800字SS

いつかの楽園

 2076年のある日、人間用義体工場で働くアンドロイドのオミは、地下都市にある繁華街の片隅で一人の少女と出会った。
『記憶売ります。1440分で0.1BTC』
彼女はそう書かれた札を持って街灯の下に立っていた。首にうちの工場で出荷している義体のマークがある。この少女は機械の身体と生きた脳を持つ人間だ。
"記憶"は脳の代わりに人工知能を持つ完全機械のアンドロイドにとってよく分からないものだ。記録と違って曖昧だったり都合よく書き換えられたりする、人間特有のもの。

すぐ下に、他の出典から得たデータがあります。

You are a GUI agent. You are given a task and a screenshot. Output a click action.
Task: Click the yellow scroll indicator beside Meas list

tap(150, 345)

0.1BTCはオミの月給の半分ほどだ。決して安くはない。果たして彼女の記憶にそれほどの価値があるのか疑問ではあったが、好奇心が勝って声をかけた。
 家に帰って早速彼女の記憶を見てみることにした。初めて見る脳が作ったデータ。ぼんやりと少し靄がかかったような映像で、途切れ途切れに彼女の1日が始まる。洗面台の鏡には更に幼い少女の姿が映っていた。何年前のものだろう? のどかな日常が過ぎていき、夕飯を済ませると、食卓に蝋燭が刺さったケーキが出された。嬉しくてワクワクする感情が流れ込んでくる。どうやら少女の誕生日らしい。特別な日だったから、1日の記憶が残っていたのか。母親から渡されたプレゼントは手作りの水色のワンピース。ここの記憶は特に鮮明で、キラキラしている。よほど嬉しかったんだろう。

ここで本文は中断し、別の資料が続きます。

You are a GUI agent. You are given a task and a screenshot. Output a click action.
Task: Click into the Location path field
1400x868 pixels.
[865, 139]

 記憶の締め括りはとても鮮やかな景色だった。どこまでも広がる綺麗な水色の空の下で、水色の地平線が見える海辺を、同じ水色のワンピースを着た少女が走っていた。きっとこれは少女が眠って見た夢だ。だってもう45年前から地球は氷河期で、地上は氷に覆われているのだから。
……待てよ? 彼女は少女の身体だったけど、"中身"は何歳なんだ? これはもしかして、本物の地上の記憶なのか……?
真相を確かめたくなってまた繁華街へ行ったが、そこに彼女の姿はもう無かった。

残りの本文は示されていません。